Filmbespreking, Cultuur, België -

Patser: Zero level shit

Ze doen zalen vollopen met 'Patser', Adil El Arbi en Bilall Fallah. In België én Nederland. Ondertussen lijkt de Hollywooddroom van het dynamische duo uit te komen na een eerste vingeroefening en een dankzij de filmpers verworven reputatie van 'next generation leaders'. Will Smith en 'Bad Boys 3' lonken. Helaas is hun derde film 'fucked up zero level shit', patserig hersenloos popcorn entertainment over hersenloze patsers. Infantiele, populistische cinema van cineasten met meer marketing- dan filmtalent. De hype is beter dan de film.

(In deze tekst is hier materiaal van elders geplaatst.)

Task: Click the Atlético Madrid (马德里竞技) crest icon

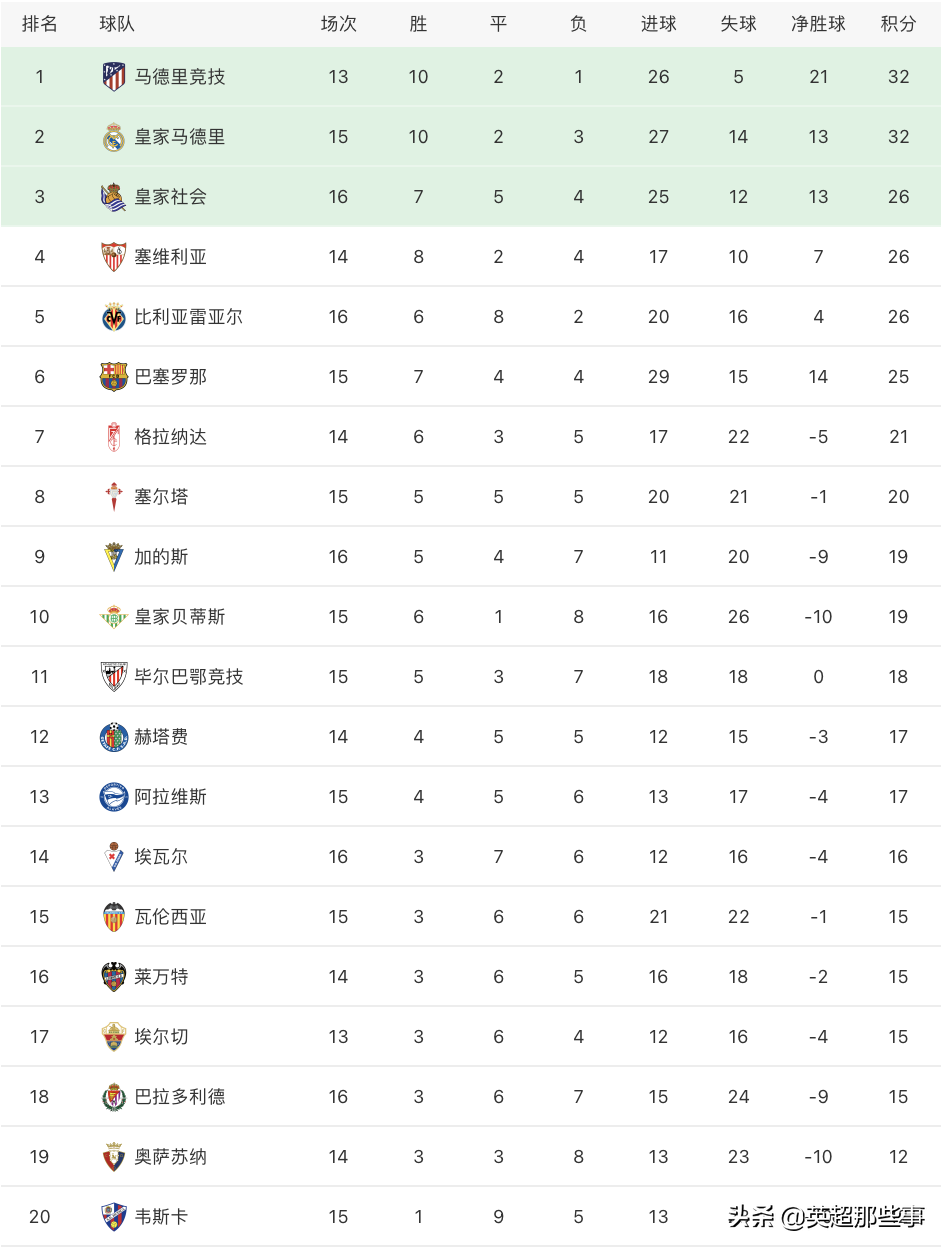Action: [x=114, y=77]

Gij weet!

woensdag 21 februari 2018 10:00
Spread the love

Adil El Arbi en Bilall Fallah zijn filmmakers met een missie. En die missie is niet het aankaarten van de realiteit van stadsbendes, het bijstellen van het imago van allochtone jongeren of het bekritiseren van een laks beleid waardoor Antwerpen uitgroeide tot ‘cokehoofdstad van Europa’. Laat staan het duiden en aanklagen van racisme. Of het fungeren als rolmodel.

Nee, de jonge Belgische filmmakers willen gewoon Hollywood veroveren. Niet meer en niet minder. Image (2014) en vooral Black (2016) waren hun visitekaartje op weg naar die Amerikaanse droom en Patser (2018) effent het pad voor plan B: een ‘Hollywood made in Flanders’ droomfabriekje. De lijst subsidiërende overheden is niet toevallig ellenlang in de gepimpte generiek van deze wannabe (coming-of-age variant van) Scarface, het coke-gangsterepos van Brian DePalma uit 1983 met Al Pacino als uber-patser (coole, cokesnuivende gangsterbaas die belagers met “say hello to my little friend” en bijhorende kogelregen ontvangt). 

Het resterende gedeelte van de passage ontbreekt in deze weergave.